一昔前までは犬の死因第一位だったフィラリア症。今はだいぶ減りましたが、残念ながらまだ撲滅されていません。愛犬をこの病気から守るにはどうしたらよいのか、フィラリア症の成り立ちと一緒に説明したいと思います。

 

フィラリア症の原因は犬糸状虫という寄生虫です。この寄生虫を持つ犬を蚊が吸血すると、幼虫が蚊に移ります。そして、蚊が次に吸血するときに再び犬に移ることで、犬から犬へと感染を広げます。

 

さて、犬の体内に潜んだ幼虫は脱皮をくり返して成長します。この時は犬にはまだ何の症状もありません。幼虫は血管を通り、半年くらいかけて最終的に犬の心臓や肺に住み着きます。成熟した糸状虫はそうめんくらいの大きさになり、血管を傷つけたり詰まらせたりします。これがフィラリア症です。

 

一般的にフィラリア予防薬と呼ばれているものは、幼虫が犬の体に入って潜んでいる特定の時期を狙って駆虫をするものです。
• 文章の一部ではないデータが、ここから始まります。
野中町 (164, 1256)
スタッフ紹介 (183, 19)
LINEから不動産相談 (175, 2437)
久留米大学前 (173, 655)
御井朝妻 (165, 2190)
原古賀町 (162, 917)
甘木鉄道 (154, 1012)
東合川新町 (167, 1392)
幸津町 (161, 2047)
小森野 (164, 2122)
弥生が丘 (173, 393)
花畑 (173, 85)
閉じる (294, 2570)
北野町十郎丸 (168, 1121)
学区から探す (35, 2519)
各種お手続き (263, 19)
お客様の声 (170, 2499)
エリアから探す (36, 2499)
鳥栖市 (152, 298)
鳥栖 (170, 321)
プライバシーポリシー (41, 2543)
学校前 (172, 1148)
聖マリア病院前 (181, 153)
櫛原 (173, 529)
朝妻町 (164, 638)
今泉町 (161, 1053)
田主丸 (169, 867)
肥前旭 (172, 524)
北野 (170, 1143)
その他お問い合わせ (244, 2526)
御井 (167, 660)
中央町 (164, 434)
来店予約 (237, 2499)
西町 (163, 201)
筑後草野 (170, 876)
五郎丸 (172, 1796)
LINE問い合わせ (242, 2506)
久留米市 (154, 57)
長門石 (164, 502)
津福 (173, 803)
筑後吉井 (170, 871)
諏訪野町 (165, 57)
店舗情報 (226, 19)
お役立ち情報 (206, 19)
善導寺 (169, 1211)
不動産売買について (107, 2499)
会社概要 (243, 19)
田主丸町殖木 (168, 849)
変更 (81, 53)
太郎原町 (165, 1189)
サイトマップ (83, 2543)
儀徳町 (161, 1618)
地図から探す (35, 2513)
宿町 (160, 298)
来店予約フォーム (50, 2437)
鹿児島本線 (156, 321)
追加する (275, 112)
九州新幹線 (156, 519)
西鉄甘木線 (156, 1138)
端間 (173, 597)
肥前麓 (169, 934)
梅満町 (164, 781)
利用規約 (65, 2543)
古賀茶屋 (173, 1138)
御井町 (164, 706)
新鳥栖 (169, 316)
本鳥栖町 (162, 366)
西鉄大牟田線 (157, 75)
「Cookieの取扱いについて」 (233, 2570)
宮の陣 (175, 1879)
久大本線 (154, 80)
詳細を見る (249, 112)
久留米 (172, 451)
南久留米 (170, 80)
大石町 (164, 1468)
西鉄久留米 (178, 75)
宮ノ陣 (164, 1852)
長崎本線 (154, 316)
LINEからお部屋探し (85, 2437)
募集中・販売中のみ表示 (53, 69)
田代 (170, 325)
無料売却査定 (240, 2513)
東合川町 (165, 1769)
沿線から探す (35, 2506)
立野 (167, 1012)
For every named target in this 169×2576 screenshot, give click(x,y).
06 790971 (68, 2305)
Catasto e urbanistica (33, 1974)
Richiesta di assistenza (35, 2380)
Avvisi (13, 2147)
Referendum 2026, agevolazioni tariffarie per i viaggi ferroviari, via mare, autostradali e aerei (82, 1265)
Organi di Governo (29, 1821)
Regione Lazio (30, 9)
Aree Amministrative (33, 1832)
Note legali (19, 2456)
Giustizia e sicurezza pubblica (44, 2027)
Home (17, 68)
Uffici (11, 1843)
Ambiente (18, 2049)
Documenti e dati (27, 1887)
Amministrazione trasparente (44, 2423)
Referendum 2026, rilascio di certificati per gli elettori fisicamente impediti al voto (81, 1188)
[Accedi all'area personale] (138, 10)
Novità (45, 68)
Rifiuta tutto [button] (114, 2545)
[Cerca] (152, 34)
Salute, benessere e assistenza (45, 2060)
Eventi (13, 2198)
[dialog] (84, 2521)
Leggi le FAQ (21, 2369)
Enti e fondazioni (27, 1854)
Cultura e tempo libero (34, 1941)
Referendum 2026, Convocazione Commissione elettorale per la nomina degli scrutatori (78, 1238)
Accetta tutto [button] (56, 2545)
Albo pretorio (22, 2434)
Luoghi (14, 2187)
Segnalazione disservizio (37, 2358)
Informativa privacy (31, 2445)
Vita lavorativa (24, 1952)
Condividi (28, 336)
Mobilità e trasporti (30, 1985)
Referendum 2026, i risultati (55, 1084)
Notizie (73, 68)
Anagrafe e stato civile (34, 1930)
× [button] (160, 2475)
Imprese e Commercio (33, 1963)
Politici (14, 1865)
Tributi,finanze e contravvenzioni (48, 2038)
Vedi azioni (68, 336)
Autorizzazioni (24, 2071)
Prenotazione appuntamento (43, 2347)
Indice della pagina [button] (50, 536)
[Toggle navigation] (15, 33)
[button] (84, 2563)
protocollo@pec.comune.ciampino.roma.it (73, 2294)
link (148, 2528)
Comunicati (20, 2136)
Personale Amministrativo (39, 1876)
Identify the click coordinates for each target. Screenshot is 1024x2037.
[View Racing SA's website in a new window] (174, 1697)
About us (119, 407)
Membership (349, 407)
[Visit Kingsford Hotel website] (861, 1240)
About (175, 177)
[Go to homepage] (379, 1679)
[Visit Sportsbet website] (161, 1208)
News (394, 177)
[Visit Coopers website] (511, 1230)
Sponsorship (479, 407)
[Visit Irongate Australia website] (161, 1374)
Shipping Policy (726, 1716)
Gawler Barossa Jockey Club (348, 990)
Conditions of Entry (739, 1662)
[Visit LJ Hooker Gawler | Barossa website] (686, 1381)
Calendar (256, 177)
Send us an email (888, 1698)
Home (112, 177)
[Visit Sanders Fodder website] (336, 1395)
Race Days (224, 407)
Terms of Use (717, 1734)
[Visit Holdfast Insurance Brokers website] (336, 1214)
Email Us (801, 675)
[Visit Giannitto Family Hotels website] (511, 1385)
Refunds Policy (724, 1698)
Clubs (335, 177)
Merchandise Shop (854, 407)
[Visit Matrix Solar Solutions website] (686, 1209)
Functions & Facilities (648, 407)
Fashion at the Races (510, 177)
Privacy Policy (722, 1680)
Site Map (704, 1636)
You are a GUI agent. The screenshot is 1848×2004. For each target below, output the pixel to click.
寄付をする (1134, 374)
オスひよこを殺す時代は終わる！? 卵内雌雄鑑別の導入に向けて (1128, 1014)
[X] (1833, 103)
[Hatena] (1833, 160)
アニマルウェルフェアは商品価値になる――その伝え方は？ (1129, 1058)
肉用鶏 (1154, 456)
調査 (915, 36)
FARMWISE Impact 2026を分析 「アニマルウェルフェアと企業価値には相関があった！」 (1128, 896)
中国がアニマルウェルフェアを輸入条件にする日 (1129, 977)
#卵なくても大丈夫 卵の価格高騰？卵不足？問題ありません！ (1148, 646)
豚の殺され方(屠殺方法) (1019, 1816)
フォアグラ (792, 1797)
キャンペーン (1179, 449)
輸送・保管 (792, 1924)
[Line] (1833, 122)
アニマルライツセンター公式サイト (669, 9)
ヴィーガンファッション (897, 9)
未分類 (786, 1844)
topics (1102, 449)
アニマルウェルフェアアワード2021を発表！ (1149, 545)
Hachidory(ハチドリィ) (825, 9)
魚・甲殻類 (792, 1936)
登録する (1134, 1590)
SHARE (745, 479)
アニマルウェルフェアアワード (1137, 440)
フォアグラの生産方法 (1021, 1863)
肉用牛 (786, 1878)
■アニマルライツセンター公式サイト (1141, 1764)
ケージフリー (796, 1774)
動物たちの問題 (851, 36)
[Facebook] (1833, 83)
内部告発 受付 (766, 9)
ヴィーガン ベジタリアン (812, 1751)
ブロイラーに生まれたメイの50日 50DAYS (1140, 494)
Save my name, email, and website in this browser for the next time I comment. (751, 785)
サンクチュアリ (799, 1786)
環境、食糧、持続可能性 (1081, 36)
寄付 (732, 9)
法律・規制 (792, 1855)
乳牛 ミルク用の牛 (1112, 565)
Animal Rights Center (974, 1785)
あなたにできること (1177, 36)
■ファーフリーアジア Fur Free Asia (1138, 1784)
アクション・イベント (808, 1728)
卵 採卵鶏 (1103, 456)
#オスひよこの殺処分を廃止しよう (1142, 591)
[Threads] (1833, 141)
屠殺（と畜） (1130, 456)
その時期を過ぎて成長した虫には効きづらいのです。だから1ヶ月に1回投薬するのですね。

 

それでは、いつお薬を与えたらよいでしょうか?獣医師によって意見は異なりますが、全米フィラリア協会では薬の効果を確実にするため1年を通した予防を勧めています。冬はやめて春に再開する場合は、感染期間の少なくとも1ヶ月前、または蚊が出始めてから1ヶ月後を目安にします。そこで、当院では4月末〜5月初めからの予防をお勧めしています。

 

フィラリア症は怖い病気ですが、予防できます。お薬も安全性が高く、最近ではいろいろな種類から選べて便利になりました。ぜひ確実に予防してあげましょう。